Another student at USU, who wants to remain anonymous, said he was trying to find a good way to ask a girl out. He decided to take the hard way.
“First I borrowed a Pita Pit shirt from one of my friends that worked there and gathered up all of the coupons my roomies and I had acquired and pretended I was a “Pita Pit Man.”
He went to her house pretending to pass out coupons to her, he said. She wasn’t there, but he went back to ask her out later.
“I think she had it all figured out. One of the last things she said to me before I left was, ‘Didn’t your friend just call my roommate to find out where I live?'” the student, a sophomore majoring in business, said.
Robert Bowles, an undeclared sophomore, said he took a chance one night when he was out with his friends.
“My friends and I were all out to celebrate a birthday. We went to dinner and we had a lot of fun. Our waitress was way cute and fun, so I thought ‘I am going to leave my number on a napkin along with the tip,’ something you see in movies. So I did,” Bowles said.
On the way out, he said he told the waitress not to lose the tip. Then the next week he said she sent him a text message and they ended up going on a date.
One night Todd Wilkerson, an undeclared freshman said he and some friends wanted to make dinner one night for a date.
“First, we split up dinner into three parts – one couple was in charge of the salad, another was in charge of the main dish, and another the dessert,” Wilkerson said.
But there were a few rules he said. They could only use money to get the food as a last resort.
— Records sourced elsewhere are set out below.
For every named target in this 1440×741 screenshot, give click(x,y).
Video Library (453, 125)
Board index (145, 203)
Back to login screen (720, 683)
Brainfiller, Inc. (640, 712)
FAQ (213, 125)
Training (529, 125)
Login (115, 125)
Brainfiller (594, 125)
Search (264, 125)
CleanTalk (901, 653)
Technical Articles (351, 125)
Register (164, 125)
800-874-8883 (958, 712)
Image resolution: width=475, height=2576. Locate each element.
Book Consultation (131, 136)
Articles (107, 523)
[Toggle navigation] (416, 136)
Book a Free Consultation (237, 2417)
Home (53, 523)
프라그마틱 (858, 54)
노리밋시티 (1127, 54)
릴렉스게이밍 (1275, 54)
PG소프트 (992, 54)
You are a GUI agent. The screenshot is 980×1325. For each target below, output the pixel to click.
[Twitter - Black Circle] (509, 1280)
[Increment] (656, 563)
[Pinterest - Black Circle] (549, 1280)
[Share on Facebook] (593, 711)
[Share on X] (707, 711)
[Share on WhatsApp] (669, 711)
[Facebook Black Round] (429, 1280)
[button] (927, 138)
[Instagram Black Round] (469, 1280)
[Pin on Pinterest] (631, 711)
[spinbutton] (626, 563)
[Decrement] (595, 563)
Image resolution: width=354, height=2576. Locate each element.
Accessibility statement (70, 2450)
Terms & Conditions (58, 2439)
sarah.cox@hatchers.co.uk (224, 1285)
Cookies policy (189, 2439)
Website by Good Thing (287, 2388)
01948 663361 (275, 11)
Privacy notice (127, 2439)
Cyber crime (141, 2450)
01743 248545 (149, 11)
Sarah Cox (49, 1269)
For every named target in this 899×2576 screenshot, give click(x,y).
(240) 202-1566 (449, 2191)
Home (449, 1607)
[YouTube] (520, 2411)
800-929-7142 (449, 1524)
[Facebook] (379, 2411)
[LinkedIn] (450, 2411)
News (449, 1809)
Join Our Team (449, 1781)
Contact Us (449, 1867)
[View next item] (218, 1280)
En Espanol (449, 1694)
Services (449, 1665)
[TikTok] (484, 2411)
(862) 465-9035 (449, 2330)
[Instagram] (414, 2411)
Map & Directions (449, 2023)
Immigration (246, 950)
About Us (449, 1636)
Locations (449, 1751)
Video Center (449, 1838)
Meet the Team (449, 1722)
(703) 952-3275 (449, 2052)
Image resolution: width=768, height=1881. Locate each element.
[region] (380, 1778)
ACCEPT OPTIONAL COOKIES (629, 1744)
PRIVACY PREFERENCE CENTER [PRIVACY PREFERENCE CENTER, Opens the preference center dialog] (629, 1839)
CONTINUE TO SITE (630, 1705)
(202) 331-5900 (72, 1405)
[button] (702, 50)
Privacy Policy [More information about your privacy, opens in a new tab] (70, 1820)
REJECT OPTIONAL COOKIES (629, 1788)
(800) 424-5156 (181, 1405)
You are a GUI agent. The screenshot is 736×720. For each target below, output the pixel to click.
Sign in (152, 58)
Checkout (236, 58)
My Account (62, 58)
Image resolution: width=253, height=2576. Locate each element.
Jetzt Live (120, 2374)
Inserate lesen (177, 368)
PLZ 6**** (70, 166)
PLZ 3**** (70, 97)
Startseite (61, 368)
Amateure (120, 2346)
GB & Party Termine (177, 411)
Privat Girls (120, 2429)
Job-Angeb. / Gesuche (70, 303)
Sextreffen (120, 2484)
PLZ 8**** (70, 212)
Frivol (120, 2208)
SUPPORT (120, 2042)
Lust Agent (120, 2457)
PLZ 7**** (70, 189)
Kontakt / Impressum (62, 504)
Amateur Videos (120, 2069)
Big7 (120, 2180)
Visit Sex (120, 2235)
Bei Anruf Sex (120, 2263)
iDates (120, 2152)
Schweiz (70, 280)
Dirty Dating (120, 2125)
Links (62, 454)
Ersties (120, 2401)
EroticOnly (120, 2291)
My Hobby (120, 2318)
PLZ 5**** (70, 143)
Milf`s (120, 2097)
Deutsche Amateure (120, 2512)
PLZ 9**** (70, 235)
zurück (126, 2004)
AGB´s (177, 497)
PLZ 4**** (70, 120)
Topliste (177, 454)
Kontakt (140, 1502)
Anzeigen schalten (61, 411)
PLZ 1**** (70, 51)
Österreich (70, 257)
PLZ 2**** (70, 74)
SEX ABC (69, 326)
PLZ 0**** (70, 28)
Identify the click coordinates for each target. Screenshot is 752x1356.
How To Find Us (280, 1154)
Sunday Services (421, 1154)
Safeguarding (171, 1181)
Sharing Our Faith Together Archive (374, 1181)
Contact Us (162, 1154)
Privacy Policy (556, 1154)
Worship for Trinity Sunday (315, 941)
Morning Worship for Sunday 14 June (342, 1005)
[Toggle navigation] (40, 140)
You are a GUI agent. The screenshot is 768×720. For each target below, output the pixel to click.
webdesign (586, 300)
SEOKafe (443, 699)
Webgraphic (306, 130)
They had to go around to the neighbors and ask for the ingredients, and they could only get one ingredient per house.
“We all met up and shared the dinner at a Haunted House,” Wilkerson said. “It was a lot of fun.”
Margo Farnsworth, a freshman majoring in business, said she really liked a guy once so she decided to drive by and see if he was at work.
“As I was looking, a cat ran in front of me, so I slammed on the breaks to try not to hit it. At first I didn’t think he was there, but then I realized he was just getting out of the work truck as I slammed on the breaks,” Farnsworth said.
She said he knew she hit the cat, but didn’t know if it was dead or not.
“I was not going to stick around to find out,” she said. “I drove home and just wanted to cry. I was in shock that I hit a cat and devastated that he had seen me.”
A few minutes later she got a phone call from the guy, she said.
“[He called] to tell me that he thought he saw me drive by a few minutes ago. I had hit his boss’s daughter’s cat. He wanted to know if I cared to know the cat’s name.”
She said he asked her out anyway, but for their date they had a funeral for the cat.